Dans un communiqué de presse émis aujourd’hui, le Managing Director de Currimjee Hospitality Management, Dinesh Burrenchobay, commente « positivement » la décision du ministère du Logement et des Terres de convertir une portion de terrain de 1,5 arpent situé à La Cambuse en « plage publique ».
« Nous accueillons très positivement la décision du gouvernement car elle vient éclaircir et confirmer, comme nous l’avons toujours affirmé, que cette portion de 1,5 arpent de front de mer devant le poste de la NCG n’est et ne sera occupée ni par les infrastructures de l’hôtel, ni par celles des NCG et restent toujours accessibles au public comme c’est déjà le cas depuis deux ans », affirme Dinesh Burrenchobay dans son communiqué.
« Après avoir constaté la vérité au sujet de la nouvelle route publique menant à la plage, le public peut maintenant voir la vérité au sujet de la plage publique et il va bientôt découvrir que les attaques sur la dimension environnementale de notre projet sont totalement infondées et que le projet hôtelier du Chaland est une référence en matière de développement ».
Et Dinesh Burrenchobay de poursuivre : « Contrairement à ce qui a pu être dit par un petit groupe de personnes mal intentionnées et animées par l’objectif de semer le doute dans l’opinion publique, et comme nous l’avions toujours dit, la plage publique reste la plage publique. » Il ajoute que « cette nouvelle étape vient rétablir les faits et encore une fois met en évidence le combat sélectif et subjectif des opposants à notre projet ».
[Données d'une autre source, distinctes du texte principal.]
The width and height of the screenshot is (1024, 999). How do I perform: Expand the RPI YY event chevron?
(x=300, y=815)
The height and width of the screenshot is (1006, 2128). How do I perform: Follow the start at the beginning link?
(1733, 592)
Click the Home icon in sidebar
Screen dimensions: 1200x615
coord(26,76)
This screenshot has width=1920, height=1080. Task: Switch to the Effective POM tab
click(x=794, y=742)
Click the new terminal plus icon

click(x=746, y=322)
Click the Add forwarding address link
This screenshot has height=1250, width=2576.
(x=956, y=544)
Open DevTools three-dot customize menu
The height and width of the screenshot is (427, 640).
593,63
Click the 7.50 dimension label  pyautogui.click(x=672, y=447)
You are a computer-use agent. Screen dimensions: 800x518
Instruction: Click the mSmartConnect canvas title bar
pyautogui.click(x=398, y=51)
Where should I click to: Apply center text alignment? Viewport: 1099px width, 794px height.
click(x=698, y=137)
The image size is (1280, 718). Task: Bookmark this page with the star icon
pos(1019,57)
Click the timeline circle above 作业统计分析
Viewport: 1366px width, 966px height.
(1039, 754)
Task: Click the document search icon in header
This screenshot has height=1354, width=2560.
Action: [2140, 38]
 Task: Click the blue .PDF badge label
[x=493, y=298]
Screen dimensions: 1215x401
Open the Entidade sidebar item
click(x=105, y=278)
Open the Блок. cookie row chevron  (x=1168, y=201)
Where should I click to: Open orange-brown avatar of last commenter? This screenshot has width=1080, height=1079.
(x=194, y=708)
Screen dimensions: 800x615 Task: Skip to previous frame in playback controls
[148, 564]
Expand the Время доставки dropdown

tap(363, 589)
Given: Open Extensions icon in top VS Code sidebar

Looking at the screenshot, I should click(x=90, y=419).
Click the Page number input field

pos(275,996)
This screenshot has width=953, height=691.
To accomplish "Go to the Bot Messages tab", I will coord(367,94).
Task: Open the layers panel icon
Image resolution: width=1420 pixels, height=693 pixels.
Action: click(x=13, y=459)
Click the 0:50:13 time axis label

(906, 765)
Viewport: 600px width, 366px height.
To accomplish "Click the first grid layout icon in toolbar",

Le ministre du Logement et des Terres, Showkutally Soodhun a décrété publique la plage de 1,5 arpent à La Cambuse. La décision a été prise le 24 mai et publiée dans la Government Gazette en date du 28 mai dernier.
Dans un communiqué de presse en date du 20 avril dernier, la coalition Aret Kokin Nu Laplaz (AKNL) avait demandé « au Premier ministre, sir Anerood Jugnauth, ainsi qu’à tous les ministres de reproclamer cette portion de 1,5 arpent au statut de plage publique ». La coalition s’était auparavant indignée qu’en mai 2014, le ministre du Logement et des Terre d’alors eût repris du domaine public (deproclaim) 1,5 arpent de plage publique afin de permettre la construction d’un nouveau poste pour les NCG. L’ancien quartier général se retrouve ainsi vidé, prêt à être démoli pour faire place au Chaland Hotel.
« Si la page n’a pas été redécoupée et que les gens pourront venir pique-niquer sur cette partie de la plage décrétée publique devant le nouveau poste du NCG, cela ne peut que nous réjouir. Ce sera la toute première fois à Maurice que les Mauriciens seraient libres de venir faire la fête devant un poste de police. Mais tout cela nous laisse sceptique vu les divers revirements qu’a connus cette portion de plage. Ce n’est que dans la pratique qu’on saura de quoi il en retourne », a pour sa part commenté Bernard Cayeux, porte-parole d’AKNL, que Le Mauricien a sollicité.
En effet, AKNL multiplie les démarches pour faire opposition au projet du groupe Currimjee Jeewanjee de faire construire le Chaland Resort Hotel à La Cambuse. Les militants d’AKNL estiment qu’outre de constituer un accaparement d’une plage publique, ce projet est une menace à l’écosystème marin de par sa proximité avec les systèmes des dunes de La Cambuse, du sanctuaire des dodos de Mare-Chicose et du Parc Marin de Blue-Bay qui est un site protégé sous par la Convention de Ramsar.
AKNL conteste d’autre part auprès du Environment and Land Use Appeal Tribunal l’octroi par le Conseil de district de Grand-Port d’un Land Use & Building Permit à Currimjee Hospitality Management pour la construction de son hôtel.